Recently, some politicians, including Harriet Harman (Labour’s supposed women’s champion) were seen wearing shirts announcing, ‘This is what a feminist looks like’. Apart from looking tacky and out of place in the House of Commons (why did Speaker Bercow allow this but previously chastise Green Party MP Caroline Lucas for her Page 3 protest apparel?), I question the meaning and sincerity of the message behind it, especially in today’s political atmosphere. Labour touts itself as the party for women. Really?
It is to my bewilderment and disgust that, within this country, crimes are routinely perpetrated against women that include female genital mutilation, sexual degradation, forced marriages, child marriage, denial of education, honour killings, pre-natal gender selection and now, a new one to me, breast ironing. This horrific practice involves pounding heavy and hot objects on the chests of pre-pubescent girls, some as young as 10, in order to disguise or delay the onset of sexual maturity. It is prevalent in Cameroon, which has a diaspora in the UK. It is hard to believe and impossible to understand how any society could inflict such harm and depravity on its young female population. In a civilized society such as ours any right-minded person would be shocked at these practices and anxious for them to be eradicated – they have no place in our society and must not be excused on cultural grounds. They are contrary to British custom and law and are therefore punishable. Ordinarily the charges would include grievous bodily harm, rape and false imprisonment, to name a few. But where is the unified condemnation and concerted action on these matters? Labour, whom you might think would rush to their aid, steps back. Why? There is a shameful reason for this.
Under Tony Blair (a bogus socialist if ever there was one) open-door immigration and the entrenchment of multi-culturism took place. Harman became the first ever Minister for Women and has voiced her feminist opinions frequently. However, despite knowing of the sometimes stone-age barbarity inflicted on, and more general medieval attitudes towards, women in certain sections of society in this country she is strangely mute. Her defence of women seems to go only so far, as does Labour’s. This is simply because they rely to a great extent on the votes from minorities, many of which are patriarchal. This mindset holds that the man is dominant and the women are subordinate – second class at best, property next, trash at worst. Upset the headman and Labour can kiss goodbye to a number of votes. One only has to look at the recent events in Rotherham and the behaviour of the Labour-led institutions involved there to see the consequences of this subservience. UKIP’s Jane Collins has been more strident than sham feminist Harman in calls for officials and still-at-large offenders to be brought to book.

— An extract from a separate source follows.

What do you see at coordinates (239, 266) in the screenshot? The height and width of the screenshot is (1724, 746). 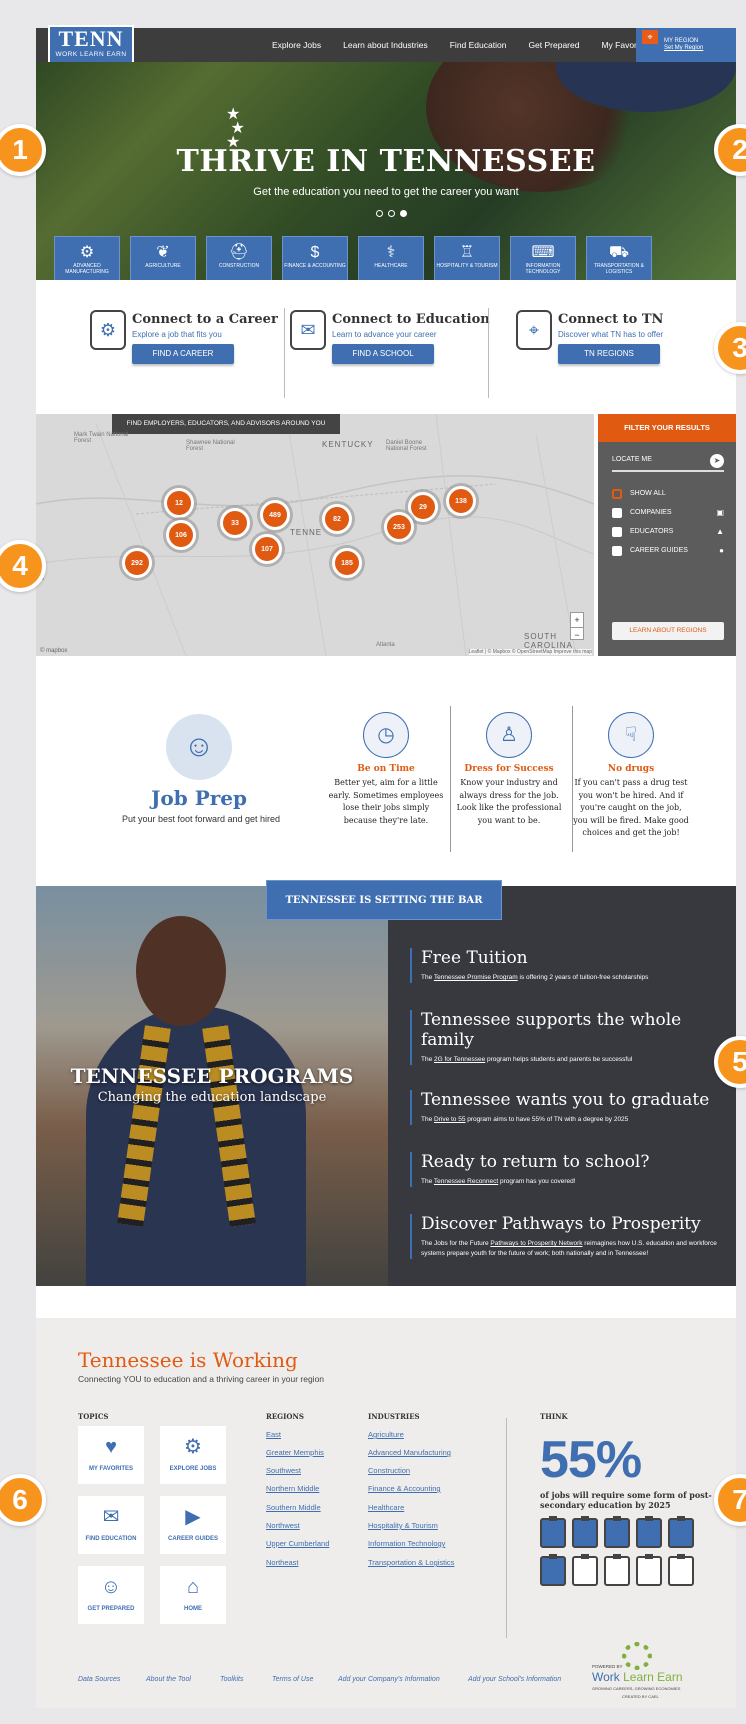 I see `industry-label: CONSTRUCTION` at bounding box center [239, 266].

My research tells me that feminism is aimed at defining, establishing, and defending equal political, economic, cultural, and social rights for women. This includes seeking to establish equal opportunities for women in education and employment. A feminist advocates or supports the rights and equality of women. There is no suggestion that particular groups are excluded so it must, therefore, apply to all women. Merit is the ideal way to distinguish the worth or otherwise of someone, subject only to the demands of the given situation. Laws have been passed to give powerful backing to the realization of those aims but have been selective in their application.
With the passing of time, the maturing of attitudes and the progress made, it is both strange and disappointing that in the 21st century such a movement still needs to exist. There may be some further improvement to be made but the lot of women in Britain has surely improved greatly. However, any deficiencies there might be pale into insignificance compared to the plight of women from less advanced nations. In addition, men from those communities carry with them their debased views.
All political parties have a keen eye on where their support is to be found but for Labour to callously betray a large, vulnerable section of society on such a scale, while pretending to be the champion of the women, is political expediency of the worst kind. Could a similar attitude elsewhere explain why no banker has yet been prosecuted? It shows just how sullied the mainstream political perspective is in this country: it is simply to acquire power, by devious or dishonourable means if needed, for its own sake and not for the good of the people it is supposed to serve.
The fifth labour of Hercules was to cleanse King Augeus’s stables, which housed 1,000 cattle. Three decades worth of dung had accumulated. The mythical hero accomplished the task, much to the annoyance of the monarch, who had been confident it could not be done. Any insinuation by me of a similarity to the modern political situation in this country is entirely intentional.
We need a new, open, honest and effective relationship between the people and government. It’s time for a change; it’s time for UKIP.